How can a novelist or any artist say, ‘I was just kidding’?

peterCaravaggio’s The Denial of Saint Peter comes to mind. It depicts sincerity and insincerity, betrayal and self-betrayal in the same heated instant. Saint Peter’s denial is the beautiful story of guilt and almost instantaneous remorse and Christ’s forgiveness. Caravaggio’s painting is a novel in a single picture. Saint Peter need not have a Sister Almeda around to remind him that it was his true self he also betrayed. You can almost hear the cock crow.

Another painting is John Everett Millais’ The Vale of Rest, with two nuns in a churchyard digging a grave. A lot if silly things have been said about this painting, not unlike some of silliness spilled over today’s blockbusters. Still, a great painting can be a lesson in reading: when you do not want to turn the page, but instead want to linger, you are in the presence of great art, framed and hung before you. Each page of a genuine masterpiece is a portrait or a landscape. You are in another sort of trance, the spell cast by something worth your time.

Millais’ Vale of Rest brings me back to Sister Almeda and so many others at rest in the School Sisters of Notre Dame Cemetery on Good Counsel Hill in Mankato, Minnesota. Attend any school reunion, watch a few movies or TV shows, and you will hear and see a lot of silly things about nuns too. Whatever else Millais intended to say, he never meant it for laughs: the painting is as serious as life and death on earth.

It’s quiet these days at Good Counsel Cemetery. Now and then a few of us old students may happen by. I like to think so.

As far as I know, Sister Almeda never taught art history, never painted, and never tried to write a novel, but after all these years her words still ring. “Don’t rationalize, James. Don’t make things up!” She was right even without novels in mind: it is not enough for a fiction writer to make things up; there has to be truth in it and honesty, both with self and readers.

Lucky thing for humankind that the Creator seems disinclined to play writer just making things up. Using the same computer commands we employ, seduced by the same ambitions, God might have us sleep in one novel, and awaken us next morning in an entirely different one. Don’t look under the bed.

Some novels are like brush fires in high winds; a great novel is a candle in the window. The one is all about hot air; the other about sincerity.

 

James Casper

James Casper

James Casper was born and grew up in southern Minnesota. Apart from living in various Minnesota locales, he has resided in Boston, St. Louis, eastern Tennessee, and London, England. He and his wife of twenty-four years have traveled extensively. Rome is one of their favorite places. He is happiest walking from lock to lock along the Thames in England. His first novel is Everywhere in Chains.
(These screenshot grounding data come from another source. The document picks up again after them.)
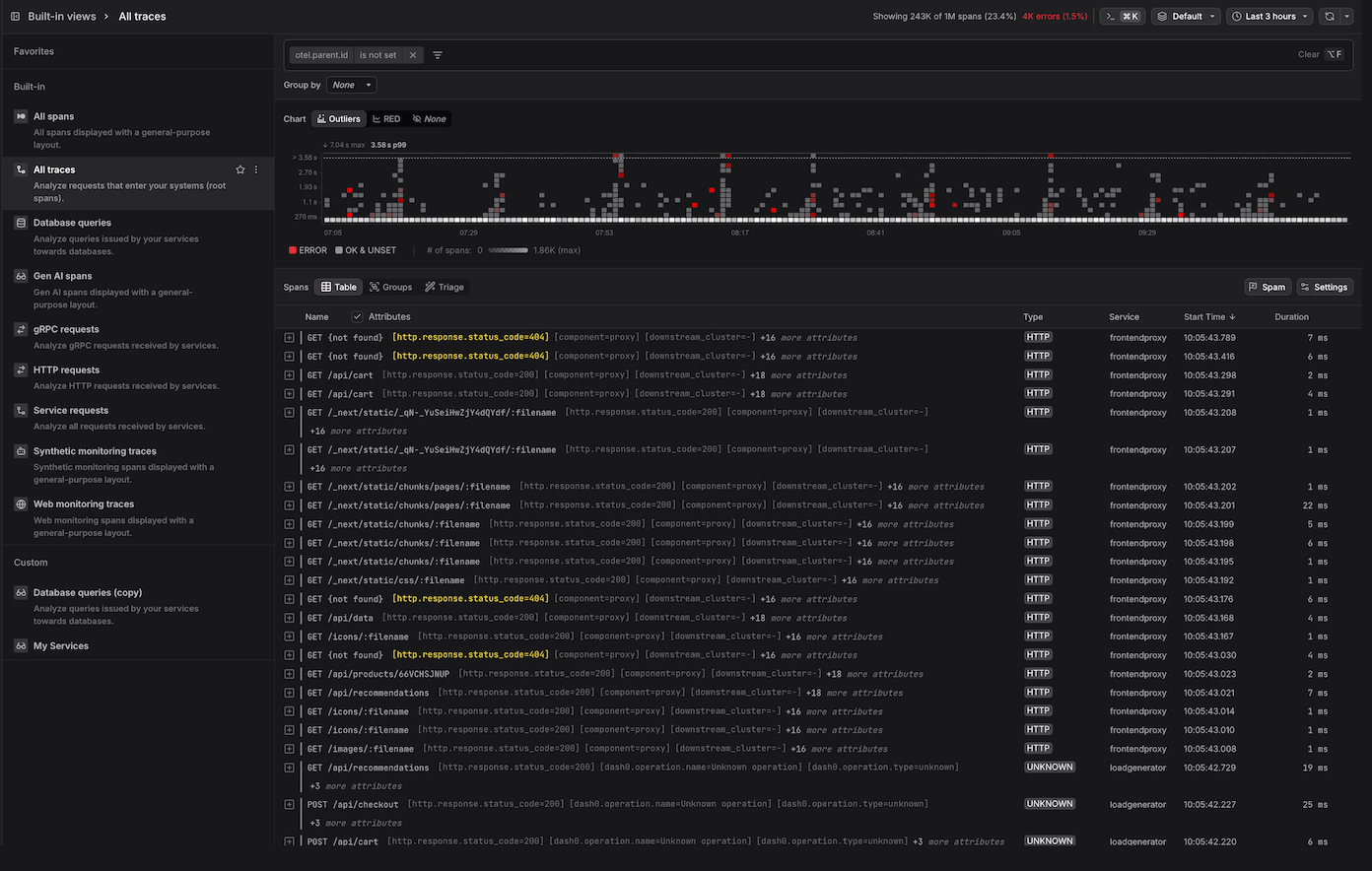Screen dimensions: 1372x871
Task: Open the Group by None dropdown
Action: 351,85
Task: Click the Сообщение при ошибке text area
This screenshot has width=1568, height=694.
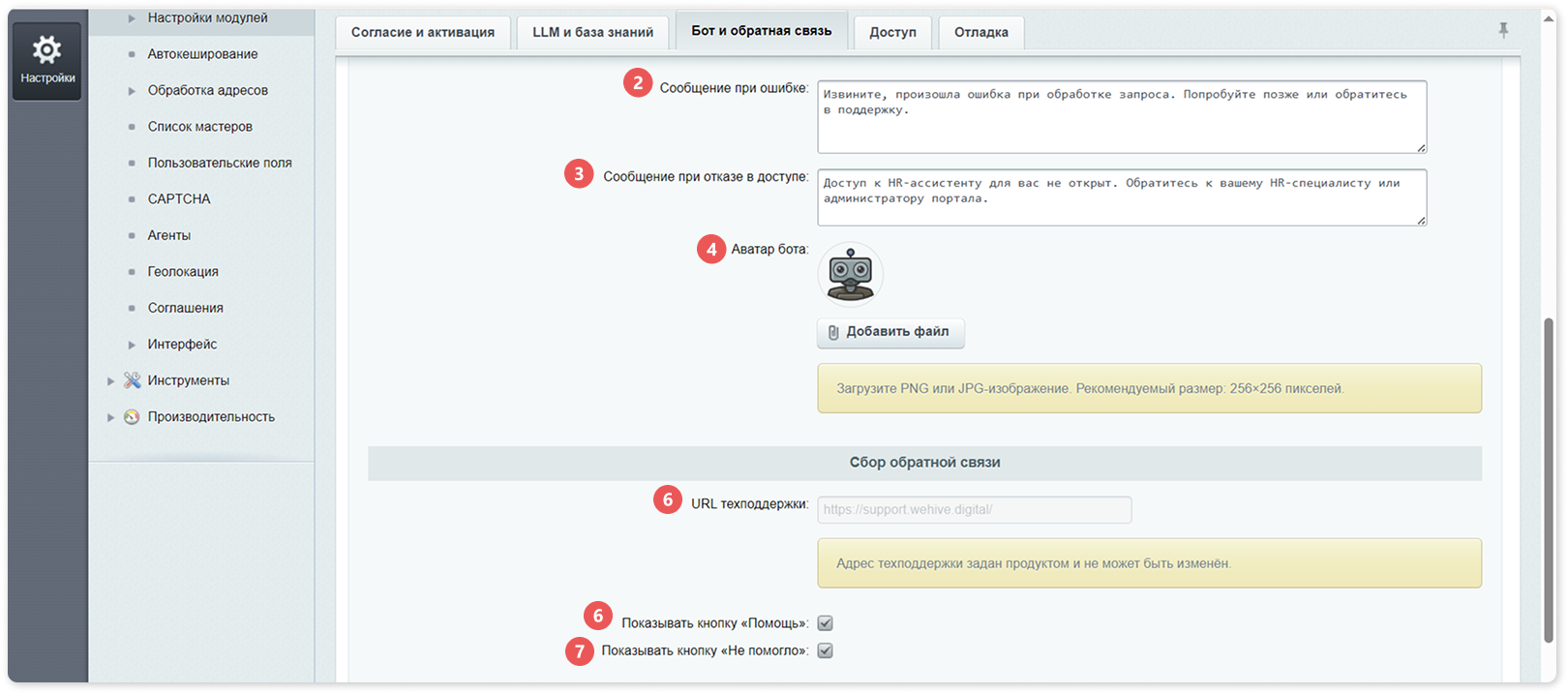Action: tap(1122, 117)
You can find more of his writing at his website, FarHavenPress.com.

Tags: art Da Vinci Code Fifty Shades sincerity writing

2 Comments

  1. August 21, 2015 at 11:27 pm

    Reading this James, I couldn’t help thinking of Flannery O Conner. Now there’s some truth in fiction if there ever was.
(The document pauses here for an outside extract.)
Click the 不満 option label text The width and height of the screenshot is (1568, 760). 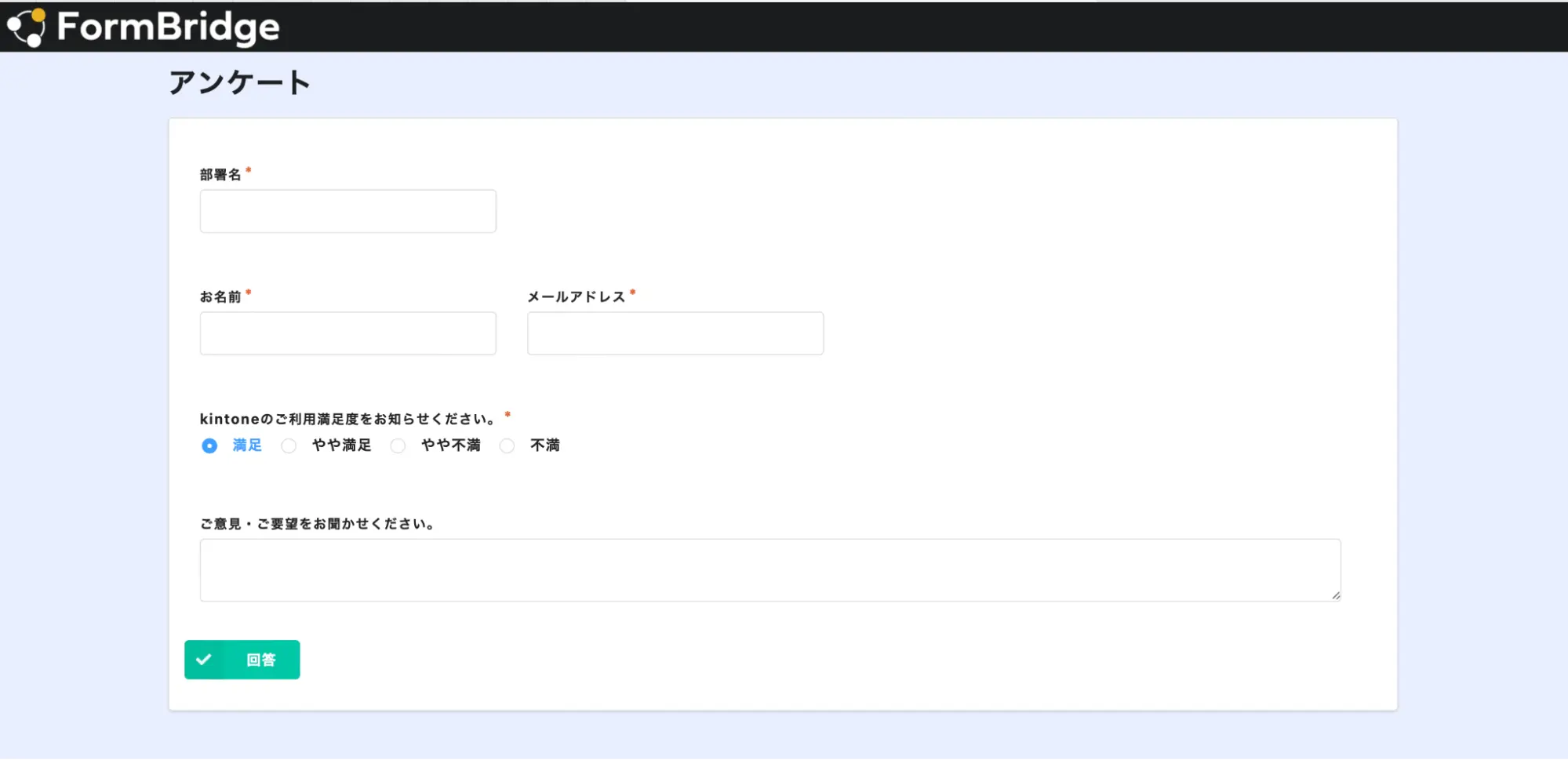545,445
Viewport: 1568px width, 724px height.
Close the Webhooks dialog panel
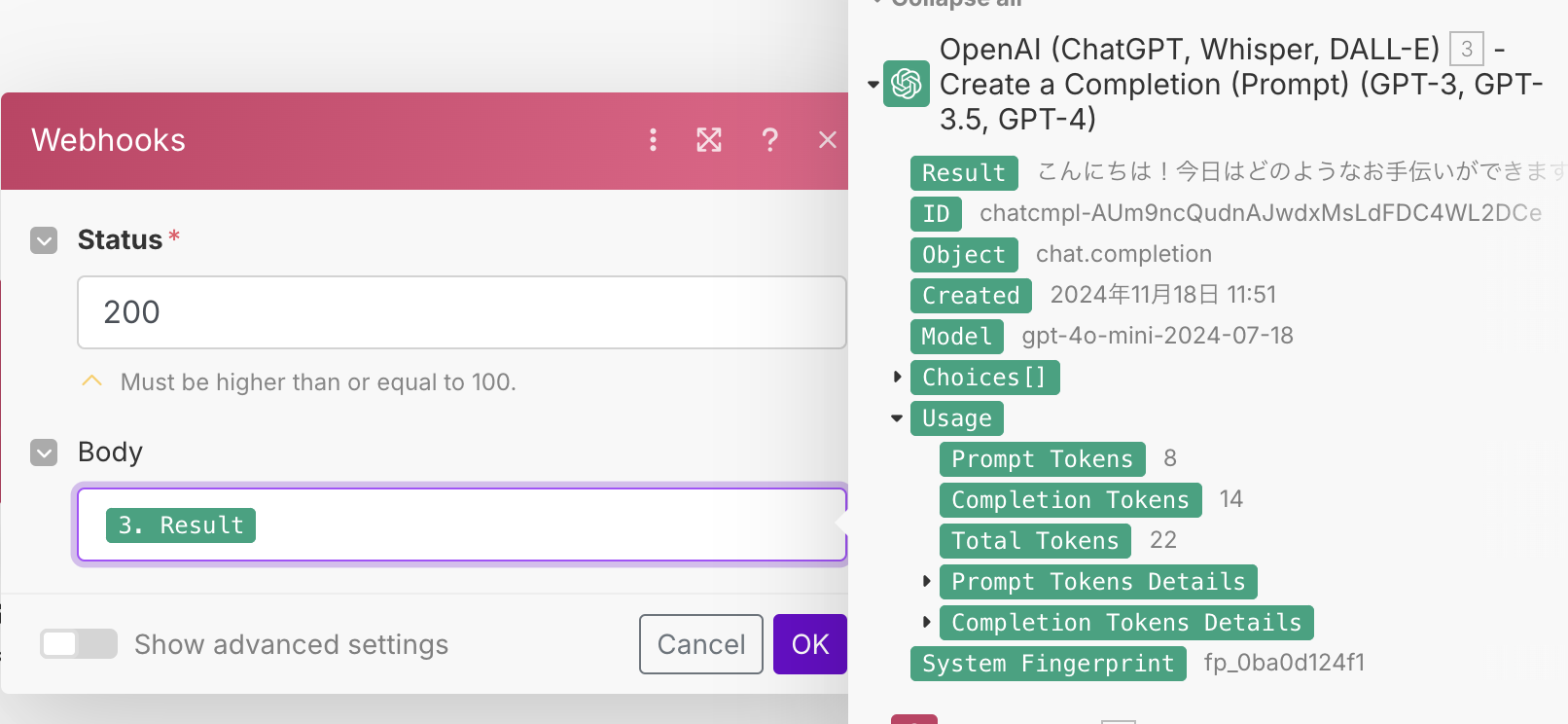[x=828, y=140]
  2. August 25, 2015 at 8:37 pm

    Thanks, James, for the shout out for “The Da Vinci Hoax”. I disagree, however, with the statement that Dan Brown is “talented writer and an accomplished storyteller.” No, not true. He’s a very poor writer (Tim LaHaye is worse, but that’s not saying much). I once forced a good friend, a very well-read and literate man, read the first five pages of “The Da Vinci Code”. He made it through page 3, then exclaimed: “This a pile of *****!!” Yep. And that’s probably an insult to “*****”. Secondly, yes, “The Da Vinci Code” really is a pack of lies. I estimate–in all seriousness–that well over 90% of the historical and factual claims made in the novel are either partially or completely incorrect. It’s astounding. The appeal of the novel was secret knowledge and pseudo-sophisticated and anti-Catholicism. There was no art, no sincerity, no desire to inspire or dig deep. And it sold over 60 million copies. Read it and swear and weep!